**TEXTE FOURNI**:
>>>
Parallèlement sort son premier roman, L’homme coquillage (2018), lequel passe la barre des 10.000 exemplaires, ce qui est très exceptionnel pour un ouvrage de fiction traduit du turc. La notoriété chèrement acquise par l’incarcération aurait-elle servi de tremplin à L’homme coquillage, qui n’a rien à voir avec la littérature carcérale?

Ahmet Altan, nominé au Médicis et au Femina étranger

Entre méditation et réflexion, Ahmet Altan a écrit les textes, rassemblés dans Je ne reverrai plus le monde (Actes Sud, 2019) du «fond de sa geôle» comme l’indique la quatrième de couverture. Lui aussi a été arrêté et incarcéré à la suite de la tentative de coup d’État de 2016, accusé d’avoir transmis, la veille, des «messages subliminaux» au public pour l’en informer.

Condamné successivement à la prison à vie, puis à dix années et demie de détention, il a finalement été libéré en avril 2021. Mais une procédure est toujours en cours, Ahmet Altan est encore accusé, ainsi que quatre autres journalistes, d’avoir diffusé des secrets d’État. Et il compte toujours de nombreux détracteurs en Turquie: dans le camp kémaliste et laïque pour avoir soutenu les grandes et très contestables manœuvres politico-judiciaires des années 2007-2010 contre l’armée et dans le camp islamo-nationaliste au pouvoir pour les dénonciations répétées qu’il en fait.
<<<
**CONSIGNE**: Pourriez-vous recopier sans aucune modification le passage du texte fourni situé entre «Parallèlement sort son» et «pour l’en informer.», ces deux extraits inclus ?

**ENTRÉES FOURNIES**:
>>>
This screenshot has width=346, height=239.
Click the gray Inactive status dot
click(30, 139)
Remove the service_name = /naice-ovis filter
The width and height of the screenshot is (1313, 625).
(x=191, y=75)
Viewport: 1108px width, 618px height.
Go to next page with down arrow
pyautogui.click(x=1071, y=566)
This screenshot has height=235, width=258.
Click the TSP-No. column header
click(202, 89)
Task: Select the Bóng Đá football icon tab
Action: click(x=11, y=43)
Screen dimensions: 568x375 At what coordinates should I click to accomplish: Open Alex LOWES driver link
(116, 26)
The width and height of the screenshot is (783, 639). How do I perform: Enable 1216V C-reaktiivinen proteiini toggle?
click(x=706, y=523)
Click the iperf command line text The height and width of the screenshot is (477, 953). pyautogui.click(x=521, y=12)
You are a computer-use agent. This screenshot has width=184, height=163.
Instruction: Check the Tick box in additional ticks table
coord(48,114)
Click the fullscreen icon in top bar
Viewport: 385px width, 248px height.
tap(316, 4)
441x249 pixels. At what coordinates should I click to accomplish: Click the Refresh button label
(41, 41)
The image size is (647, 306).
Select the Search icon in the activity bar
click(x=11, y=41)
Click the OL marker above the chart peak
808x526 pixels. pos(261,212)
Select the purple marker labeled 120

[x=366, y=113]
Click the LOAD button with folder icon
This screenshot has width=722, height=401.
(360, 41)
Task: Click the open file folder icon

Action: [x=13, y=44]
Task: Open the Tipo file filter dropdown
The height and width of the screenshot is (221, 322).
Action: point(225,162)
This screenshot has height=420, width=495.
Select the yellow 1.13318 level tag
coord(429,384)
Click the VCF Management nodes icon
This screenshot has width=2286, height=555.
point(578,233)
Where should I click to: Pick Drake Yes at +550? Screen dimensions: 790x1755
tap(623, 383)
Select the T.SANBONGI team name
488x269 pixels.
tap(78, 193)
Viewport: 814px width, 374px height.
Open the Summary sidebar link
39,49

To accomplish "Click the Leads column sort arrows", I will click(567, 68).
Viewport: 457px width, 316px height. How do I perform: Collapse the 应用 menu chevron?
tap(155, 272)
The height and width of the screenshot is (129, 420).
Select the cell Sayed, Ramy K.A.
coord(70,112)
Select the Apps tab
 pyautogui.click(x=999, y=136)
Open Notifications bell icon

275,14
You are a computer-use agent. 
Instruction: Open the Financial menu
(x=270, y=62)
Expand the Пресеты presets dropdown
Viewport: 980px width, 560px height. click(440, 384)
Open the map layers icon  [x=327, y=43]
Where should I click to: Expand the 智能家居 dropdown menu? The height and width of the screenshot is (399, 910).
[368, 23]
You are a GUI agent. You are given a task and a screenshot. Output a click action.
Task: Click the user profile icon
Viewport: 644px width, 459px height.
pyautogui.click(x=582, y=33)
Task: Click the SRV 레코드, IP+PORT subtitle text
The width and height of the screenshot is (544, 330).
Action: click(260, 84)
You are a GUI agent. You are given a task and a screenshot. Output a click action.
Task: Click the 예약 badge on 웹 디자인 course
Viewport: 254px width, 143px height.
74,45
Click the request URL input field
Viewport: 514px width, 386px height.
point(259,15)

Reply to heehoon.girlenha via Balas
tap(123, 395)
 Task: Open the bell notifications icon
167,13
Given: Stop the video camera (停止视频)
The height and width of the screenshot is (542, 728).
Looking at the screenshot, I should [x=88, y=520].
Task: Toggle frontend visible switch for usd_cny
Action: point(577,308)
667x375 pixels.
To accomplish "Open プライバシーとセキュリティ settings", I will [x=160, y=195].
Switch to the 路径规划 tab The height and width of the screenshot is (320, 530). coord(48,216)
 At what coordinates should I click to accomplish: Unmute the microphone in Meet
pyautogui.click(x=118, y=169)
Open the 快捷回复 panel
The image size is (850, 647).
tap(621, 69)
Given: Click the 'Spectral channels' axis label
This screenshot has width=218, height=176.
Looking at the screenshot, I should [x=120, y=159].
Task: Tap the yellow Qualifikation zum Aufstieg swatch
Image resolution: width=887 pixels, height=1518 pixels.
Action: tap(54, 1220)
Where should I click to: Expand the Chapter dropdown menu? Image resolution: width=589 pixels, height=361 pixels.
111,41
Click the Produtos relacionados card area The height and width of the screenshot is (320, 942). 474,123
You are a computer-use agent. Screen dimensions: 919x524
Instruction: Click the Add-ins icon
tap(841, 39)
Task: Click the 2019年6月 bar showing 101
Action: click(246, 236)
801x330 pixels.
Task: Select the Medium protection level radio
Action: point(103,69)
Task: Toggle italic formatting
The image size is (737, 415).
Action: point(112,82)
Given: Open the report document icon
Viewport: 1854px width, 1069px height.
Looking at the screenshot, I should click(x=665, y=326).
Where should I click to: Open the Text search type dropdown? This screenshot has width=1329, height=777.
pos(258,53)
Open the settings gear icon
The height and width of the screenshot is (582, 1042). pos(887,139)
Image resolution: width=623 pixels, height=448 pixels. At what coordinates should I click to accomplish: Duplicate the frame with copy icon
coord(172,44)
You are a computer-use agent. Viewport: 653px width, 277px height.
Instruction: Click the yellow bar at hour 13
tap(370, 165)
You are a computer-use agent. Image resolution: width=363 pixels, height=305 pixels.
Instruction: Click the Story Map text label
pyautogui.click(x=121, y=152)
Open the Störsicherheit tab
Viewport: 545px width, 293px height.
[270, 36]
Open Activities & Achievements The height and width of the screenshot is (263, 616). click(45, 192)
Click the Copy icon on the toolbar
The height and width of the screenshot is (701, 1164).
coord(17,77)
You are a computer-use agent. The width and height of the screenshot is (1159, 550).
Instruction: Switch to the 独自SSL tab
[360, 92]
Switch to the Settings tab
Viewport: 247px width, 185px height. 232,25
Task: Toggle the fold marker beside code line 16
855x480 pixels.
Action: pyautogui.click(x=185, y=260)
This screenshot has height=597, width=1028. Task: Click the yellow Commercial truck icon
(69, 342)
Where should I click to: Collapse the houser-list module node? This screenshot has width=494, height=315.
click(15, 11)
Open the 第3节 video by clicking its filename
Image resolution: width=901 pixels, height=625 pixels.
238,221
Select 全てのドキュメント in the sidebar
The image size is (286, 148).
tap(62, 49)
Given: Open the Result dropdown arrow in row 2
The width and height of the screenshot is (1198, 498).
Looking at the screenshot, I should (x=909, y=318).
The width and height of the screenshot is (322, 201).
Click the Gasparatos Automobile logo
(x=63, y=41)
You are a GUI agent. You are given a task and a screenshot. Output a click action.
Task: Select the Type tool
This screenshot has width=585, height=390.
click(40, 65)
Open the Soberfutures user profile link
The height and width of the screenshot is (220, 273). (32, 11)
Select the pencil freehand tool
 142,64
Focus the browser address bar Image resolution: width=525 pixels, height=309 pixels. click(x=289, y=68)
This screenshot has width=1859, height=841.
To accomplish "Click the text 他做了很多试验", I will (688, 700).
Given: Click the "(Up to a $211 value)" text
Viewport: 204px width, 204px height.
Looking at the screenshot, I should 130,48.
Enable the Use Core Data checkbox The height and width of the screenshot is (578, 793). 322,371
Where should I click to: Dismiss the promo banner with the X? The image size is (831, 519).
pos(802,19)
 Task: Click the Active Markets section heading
<<<
**ZONE DE RÉPONSE**:
Parallèlement sort son premier roman, L’homme coquillage (2018), lequel passe la barre des 10.000 exemplaires, ce qui est très exceptionnel pour un ouvrage de fiction traduit du turc. La notoriété chèrement acquise par l’incarcération aurait-elle servi de tremplin à L’homme coquillage, qui n’a rien à voir avec la littérature carcérale?

Ahmet Altan, nominé au Médicis et au Femina étranger

Entre méditation et réflexion, Ahmet Altan a écrit les textes, rassemblés dans Je ne reverrai plus le monde (Actes Sud, 2019) du «fond de sa geôle» comme l’indique la quatrième de couverture. Lui aussi a été arrêté et incarcéré à la suite de la tentative de coup d’État de 2016, accusé d’avoir transmis, la veille, des «messages subliminaux» au public pour l’en informer.